«Если он так борзеет с первых дней службы, то что можно ожидать от него в дальнейшем?» — рассуждал бравый капитан. Перспектива моего «постарения» настолько испугала ротного, что он начал подумывать над тем, как бы спровадить меня с глаз подальше.
Надо сказать, в те годы это было несложно. Я мог запросто загреметь куда-нибудь на сопки Спасск-Дальнего или на Курилы; но над ротным дамокловым мечом висели те самые военспецовские допуски, проставленные в моем личном деле. Поэтому следовало попробовать воспитывать меня собственными силами. В один из предновогодних дней капитан вызвал меня к себе в кабинет и, тяжело вздохнув, начал проводить воспитательную беседу:
— И откуда ты такой шустрый взялся?
— Из колыбели.
— Какой еще колыбели, мать твою так?
— Революции, какой же еще? Питерский я!
— Ленинградский, рядовой Семенов! Ленинградский!
— Ага.
— Не «ага», а так точно.
— Так точно, товарищ капитан! Разрешите идти?
— Ты что, издеваешься надо мной?
— Так точно!
— Что «так точно»? Что «так точно», я спрашиваю?
— Все, что вы сказали, товарищ капитан!
Если бы его родная мама, будучи беременной, могла заглянуть в будущее и увидеть перекошенную рожу своего заботливо вынашиваемого чада, она бы ни за какие деньги не согласилась рожать и всем остальным бабам заказала!
Я выслушал, стараясь сохранить спокойствие, длинную командирскую тираду, в которой, помимо самых изощренных ругательств, можно было разобрать только:
— Я тебе покажу кузькину-мать, хрен-голова, недоумок питерский!
— Ленинградский, товарищ капитан! — уточнил я…
Если бы я мог тогда заглянуть в будущее, я бы понял, что эта «воспитательная беседа» и ее итоги — знак судьбы. Один из знаков. Но ничего изменить бы не смог и не захотел. Для этого пришлось бы говорить и действовать иначе. А ломать и перестраивать себя можно только с какой-то серьезной целью…
5
Мисютина доставили в камеру вместе с ужином. Я еще на воле приучил свой организм к одноразовому питанию, поэтому тюремная скудость меня не очень угнетала. От бурды, гордо именуемой чаем, я отказался. Мой сокамерник — тоже.
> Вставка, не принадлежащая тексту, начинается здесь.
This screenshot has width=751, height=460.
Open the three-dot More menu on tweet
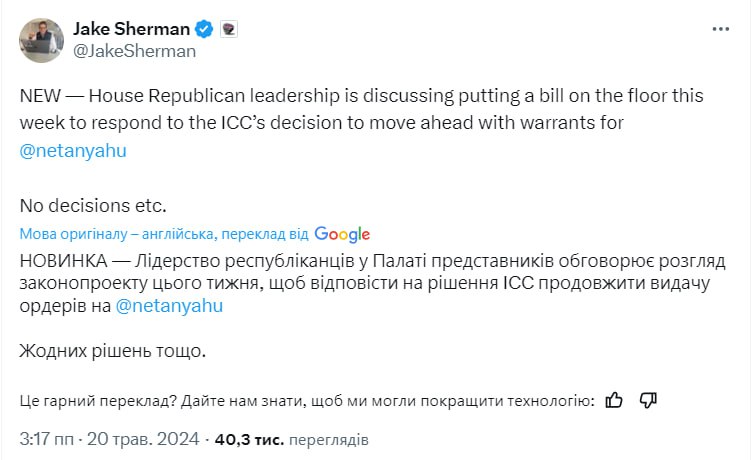(x=721, y=31)
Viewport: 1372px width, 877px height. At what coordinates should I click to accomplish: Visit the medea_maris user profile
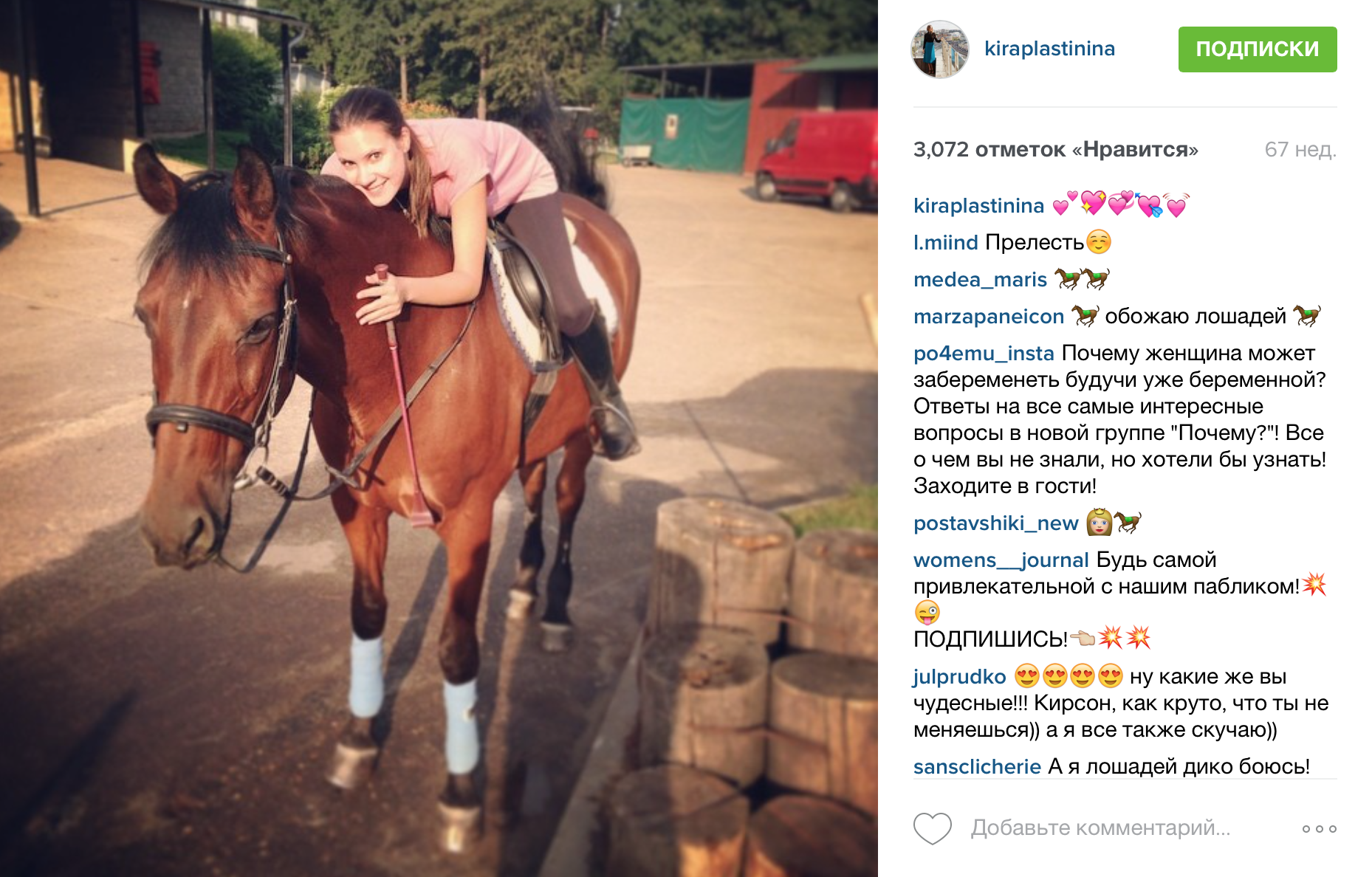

Если приглядеться, не такой он уже и страшный, этот самозванный Барон. И глаза у него не столько злые, сколько печальные. Видимо, тоже хлебнул горюшка…
Словоохотливость у Мисютина не пропала. Только вежливости в его речах стало побольше. Тихонько вошел и почтительно спросил:
— Где ваше место?
— Мне все равно. Мы люди не гордые. Раз ты привык у батареи — спи там…
— Прости засранца. Погорячился, с кем не бывает. Думал, подсадили к лоху…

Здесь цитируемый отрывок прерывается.